● EXTRACTED ENTRIES:
---
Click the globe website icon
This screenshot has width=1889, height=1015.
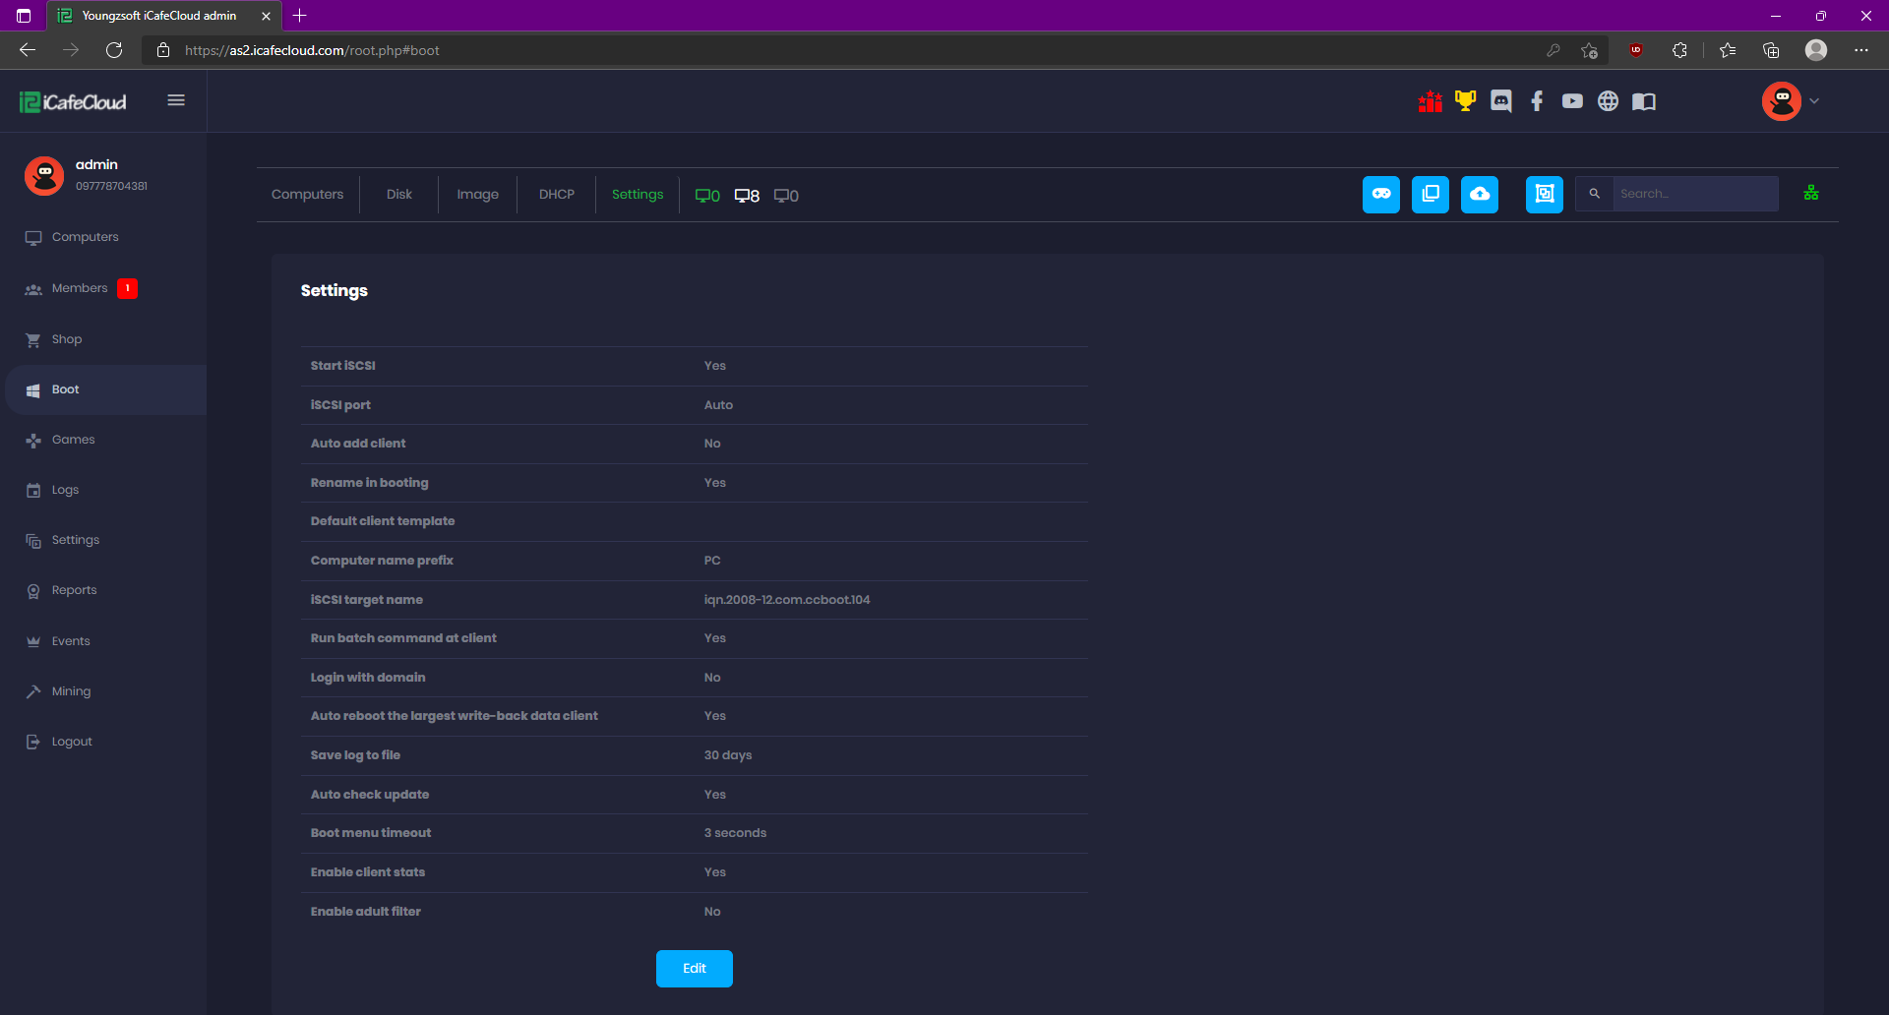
---
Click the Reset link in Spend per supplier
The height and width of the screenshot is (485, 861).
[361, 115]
---
● EXERCISE REQUIREMENTS: An exact, complete copy of the lines above from the one with "Click the globe website icon" through the one with "This screenshot has width=1889, height=1015." is the whole answer.

● SOLUTION TO THIS PROBLEM:
Click the globe website icon
This screenshot has width=1889, height=1015.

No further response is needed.